On January 20, 2020, the United States confirmed its first case of a novel coronavirus, SARS-CoV-2. By March, the World Health Organization (WHO) declared the virus, now referred to as COVID-19, a pandemic as hospitals filled up worldwide. As humans worked to find a cure, the virus continued to mutate. Mutations were found in places such as the United Kingdom, South Africa, Brazil and quickly spread to other countries including the U.S. Humanity’s combative strategies of social distancing, quarantining and, as of late 2020, mRNA vaccines, were becoming less and less effective at slowing the spread. One of the most concerning variants, the Delta Variant, was first discovered in India in December 2020 and has spread rapidly through the United States partially due to its higher transmission rate, almost double that of the original virus.
At the beginning of September 2021, the Center for Disease and Control (CDC) stated: “[the] Delta Variant accounts for more than 93 percent of all U.S. COVID-19 Cases.” Despite the fact that about 57% of the U.S. population is vaccinated, the Delta Variant continues to spread. The Pfizer-BioNTech vaccine was determined to be about 95% effective against the original SARS-CoV-2 variant. Nevertheless, officials estimate that the efficacy rate of the same vaccine is between 42% to 96% when facing the Delta Variant. Additionally, according to the CDC, while people who have already received doses of the vaccine can still contract COVID-19, those who are vaccinated have less severe symptoms, are less likely to be hospitalized, and spread the disease for a shorter period of time. According to Dr. Inci Yildirim, a Yale Medicine pediatric infectious diseases specialist and a vaccinologist, “As older age groups get vaccinated, those who are younger and unvaccinated will be at higher risk of getting COVID-19 with any variant. But Delta seems to be impacting younger age groups more than previous variants.”
So far, as COVID-19 has spread all around the world, there have been a multitude of variants. The CDC recognizes five variants as the predominant ones: Alpha, Beta, Gamma, Delta, and Omicron but only Delta and Omicron are recognized as “variants of concern.” But how come this virus is mutating so quickly? Dr. Yildirim is unsurprised by the natural mutation of the virus. “All viruses evolve over time and undergo changes as they spread and replicate,” she said.

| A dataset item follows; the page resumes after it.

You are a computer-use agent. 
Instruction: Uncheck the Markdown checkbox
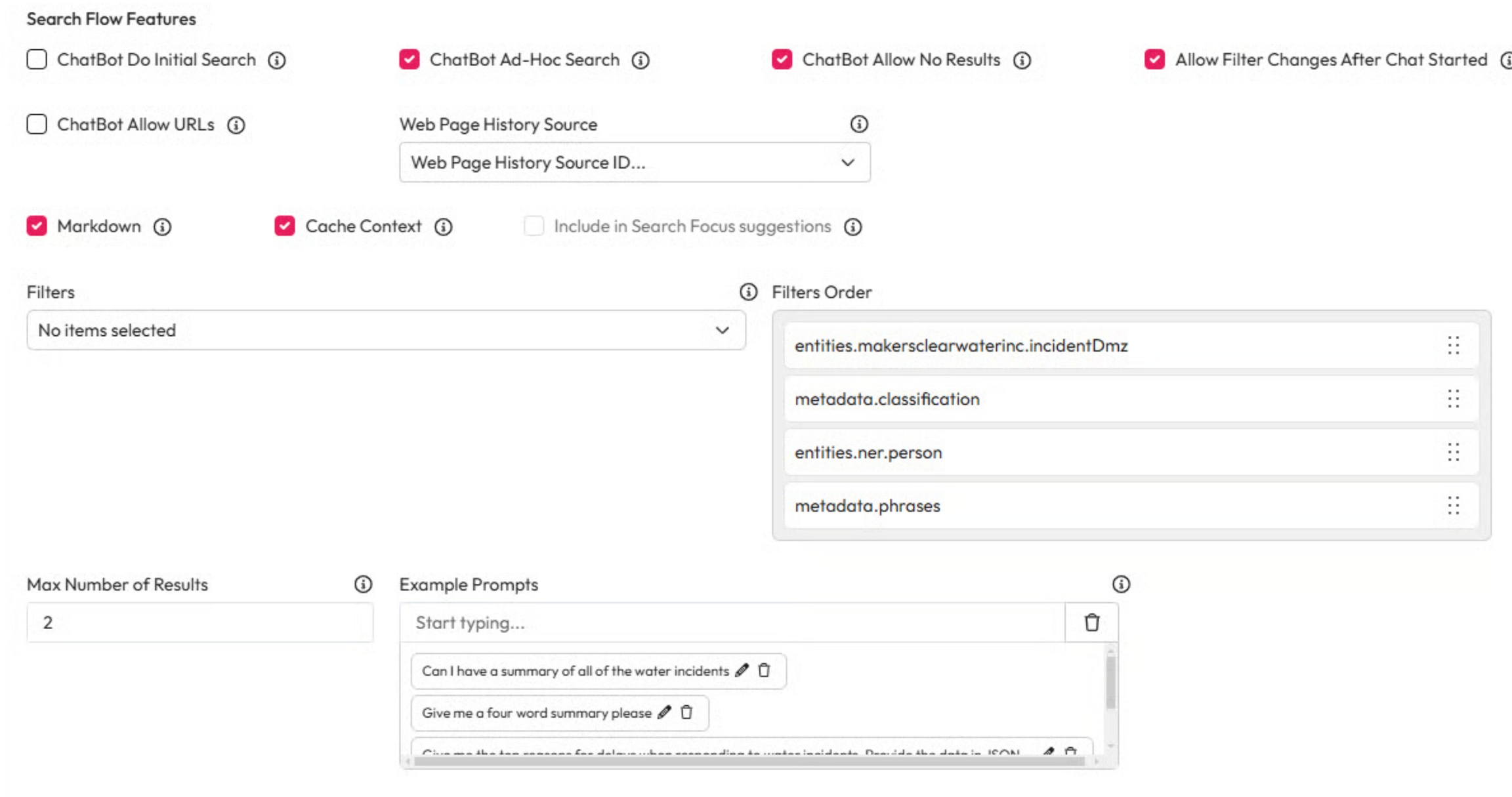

The mechanism behind how viruses multiply is essentially finding and hijacking a host cell and making more of the virus. So, each time there is a new copy made, there are bound to be minor errors. According to National Geographic, “mutations can tweak the building blocks of proteins encoded in the DNA or RNA, which alters a protein’s final shape and prevents it from doing its intended job.” In this case with the Delta Variant, the changes are pretty large, so more precautions have to be taken.
While the Delta Variant as a whole still causes people to have relatively similar symptoms to all previous forms of COVID, the rate of transmission and vaccine efficacy are what experts are highlighting. Much like other variants, Delta spreads faster than not only the original strand of COVID-19 but also much faster than all previous variants which is what makes it so concerning. On top of that, while FDA-approved COVID vaccines still remain effective against preventing serious cases of COVID-19 in those who are fully vaccinated, if one happens to contract COVID-19 even when vaccinated (this is called a breakthrough infection), they can continue to spread the virus to others even if they themselves are asymptomatic.
While we can’t stop the virus from mutating, we can limit the spread through social distancing, wearing masks, and getting vaccinated. By limiting the spread, we reduce the chances that a mutation can develop. In an article published by Johns Hopkins University, virologist Andrew Pekosz tries to break down how this works: “Say, for example, it’s a one in a million chance that a mutation will be advantageous to the virus. If you let the virus replicate itself 900,000 times, odds are that the advantageous mutation will occur. But if you limit the overall replication of the virus to 1,000 times, then it’s much less likely that the random advantageous mutation is going to occur. And that is where public health interventions really help us a lot during this pandemic — by reducing the total amount of virus replication and therefore reducing the chances that the virus can improve or adapt.”